> [Action item] For this exercise, restate the records word for word.

Records from a dataset:
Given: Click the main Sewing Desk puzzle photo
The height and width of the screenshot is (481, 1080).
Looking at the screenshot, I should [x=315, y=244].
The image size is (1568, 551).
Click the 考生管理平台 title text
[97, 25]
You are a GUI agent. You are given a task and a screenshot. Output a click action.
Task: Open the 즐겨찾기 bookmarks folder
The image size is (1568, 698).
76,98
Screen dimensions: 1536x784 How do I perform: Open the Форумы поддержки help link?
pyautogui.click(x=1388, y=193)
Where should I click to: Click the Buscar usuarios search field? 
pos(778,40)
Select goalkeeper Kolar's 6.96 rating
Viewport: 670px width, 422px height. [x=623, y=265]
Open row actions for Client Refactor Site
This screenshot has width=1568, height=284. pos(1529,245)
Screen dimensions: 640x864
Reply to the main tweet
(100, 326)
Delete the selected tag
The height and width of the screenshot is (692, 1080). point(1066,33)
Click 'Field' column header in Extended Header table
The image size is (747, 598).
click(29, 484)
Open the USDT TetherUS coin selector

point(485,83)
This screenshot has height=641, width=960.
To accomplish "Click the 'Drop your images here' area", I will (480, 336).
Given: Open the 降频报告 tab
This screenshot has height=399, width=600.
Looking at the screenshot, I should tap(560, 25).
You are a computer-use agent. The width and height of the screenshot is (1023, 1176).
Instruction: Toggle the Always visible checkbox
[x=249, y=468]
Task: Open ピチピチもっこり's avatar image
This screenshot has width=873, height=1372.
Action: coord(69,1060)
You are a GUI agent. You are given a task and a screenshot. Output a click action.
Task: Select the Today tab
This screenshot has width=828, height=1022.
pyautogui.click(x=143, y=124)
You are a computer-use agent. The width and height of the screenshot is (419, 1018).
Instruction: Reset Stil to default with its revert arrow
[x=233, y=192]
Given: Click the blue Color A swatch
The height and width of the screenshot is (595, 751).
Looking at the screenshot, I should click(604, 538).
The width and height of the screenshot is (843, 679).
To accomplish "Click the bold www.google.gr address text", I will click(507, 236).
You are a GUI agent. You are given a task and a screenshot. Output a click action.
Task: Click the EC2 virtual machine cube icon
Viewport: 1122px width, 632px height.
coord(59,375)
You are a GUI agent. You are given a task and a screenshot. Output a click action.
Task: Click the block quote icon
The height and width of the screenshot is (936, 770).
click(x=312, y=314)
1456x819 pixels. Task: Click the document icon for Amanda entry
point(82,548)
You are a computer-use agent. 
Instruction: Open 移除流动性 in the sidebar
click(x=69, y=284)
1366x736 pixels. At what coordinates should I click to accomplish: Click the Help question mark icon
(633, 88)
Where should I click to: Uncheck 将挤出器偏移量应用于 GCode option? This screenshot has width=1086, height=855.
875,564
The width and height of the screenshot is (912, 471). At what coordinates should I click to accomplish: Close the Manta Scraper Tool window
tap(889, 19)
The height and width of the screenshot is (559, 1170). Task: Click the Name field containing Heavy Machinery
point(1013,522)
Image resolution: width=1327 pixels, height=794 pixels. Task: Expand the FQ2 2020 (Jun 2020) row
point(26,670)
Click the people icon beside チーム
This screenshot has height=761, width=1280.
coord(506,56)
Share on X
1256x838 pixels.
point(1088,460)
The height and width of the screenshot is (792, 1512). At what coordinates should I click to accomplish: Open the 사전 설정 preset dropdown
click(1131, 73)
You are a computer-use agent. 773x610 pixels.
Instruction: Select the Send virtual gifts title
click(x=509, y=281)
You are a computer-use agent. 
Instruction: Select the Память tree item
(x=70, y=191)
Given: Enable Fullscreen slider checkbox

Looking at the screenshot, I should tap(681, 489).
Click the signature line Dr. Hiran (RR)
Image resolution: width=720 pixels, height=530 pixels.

> [Your response]
Given: Click the main Sewing Desk puzzle photo
The height and width of the screenshot is (481, 1080).
Looking at the screenshot, I should [x=315, y=244].
The image size is (1568, 551).
Click the 考生管理平台 title text
[97, 25]
You are a GUI agent. You are given a task and a screenshot. Output a click action.
Task: Open the 즐겨찾기 bookmarks folder
The image size is (1568, 698).
76,98
Screen dimensions: 1536x784 How do I perform: Open the Форумы поддержки help link?
pyautogui.click(x=1388, y=193)
Where should I click to: Click the Buscar usuarios search field? 
pos(778,40)
Select goalkeeper Kolar's 6.96 rating
Viewport: 670px width, 422px height. [x=623, y=265]
Open row actions for Client Refactor Site
This screenshot has width=1568, height=284. pos(1529,245)
Screen dimensions: 640x864
Reply to the main tweet
(100, 326)
Delete the selected tag
The height and width of the screenshot is (692, 1080). point(1066,33)
Click 'Field' column header in Extended Header table
The image size is (747, 598).
click(29, 484)
Open the USDT TetherUS coin selector

point(485,83)
This screenshot has height=641, width=960.
To accomplish "Click the 'Drop your images here' area", I will (480, 336).
Given: Open the 降频报告 tab
This screenshot has height=399, width=600.
Looking at the screenshot, I should tap(560, 25).
You are a computer-use agent. The width and height of the screenshot is (1023, 1176).
Instruction: Toggle the Always visible checkbox
[x=249, y=468]
Task: Open ピチピチもっこり's avatar image
This screenshot has width=873, height=1372.
Action: coord(69,1060)
You are a GUI agent. You are given a task and a screenshot. Output a click action.
Task: Select the Today tab
This screenshot has width=828, height=1022.
pyautogui.click(x=143, y=124)
You are a computer-use agent. The width and height of the screenshot is (419, 1018).
Instruction: Reset Stil to default with its revert arrow
[x=233, y=192]
Given: Click the blue Color A swatch
The height and width of the screenshot is (595, 751).
Looking at the screenshot, I should click(604, 538).
The width and height of the screenshot is (843, 679).
To accomplish "Click the bold www.google.gr address text", I will click(507, 236).
You are a GUI agent. You are given a task and a screenshot. Output a click action.
Task: Click the EC2 virtual machine cube icon
Viewport: 1122px width, 632px height.
coord(59,375)
You are a GUI agent. You are given a task and a screenshot. Output a click action.
Task: Click the block quote icon
The height and width of the screenshot is (936, 770).
click(x=312, y=314)
1456x819 pixels. Task: Click the document icon for Amanda entry
point(82,548)
You are a computer-use agent. 
Instruction: Open 移除流动性 in the sidebar
click(x=69, y=284)
1366x736 pixels. At what coordinates should I click to accomplish: Click the Help question mark icon
(633, 88)
Where should I click to: Uncheck 将挤出器偏移量应用于 GCode option? This screenshot has width=1086, height=855.
875,564
The width and height of the screenshot is (912, 471). At what coordinates should I click to accomplish: Close the Manta Scraper Tool window
tap(889, 19)
The height and width of the screenshot is (559, 1170). Task: Click the Name field containing Heavy Machinery
point(1013,522)
Image resolution: width=1327 pixels, height=794 pixels. Task: Expand the FQ2 2020 (Jun 2020) row
point(26,670)
Click the people icon beside チーム
This screenshot has height=761, width=1280.
coord(506,56)
Share on X
1256x838 pixels.
point(1088,460)
The height and width of the screenshot is (792, 1512). At what coordinates should I click to accomplish: Open the 사전 설정 preset dropdown
click(1131, 73)
You are a computer-use agent. 773x610 pixels.
Instruction: Select the Send virtual gifts title
click(x=509, y=281)
You are a computer-use agent. 
Instruction: Select the Память tree item
(x=70, y=191)
Given: Enable Fullscreen slider checkbox

Looking at the screenshot, I should tap(681, 489).
Click the signature line Dr. Hiran (RR)
Image resolution: width=720 pixels, height=530 pixels.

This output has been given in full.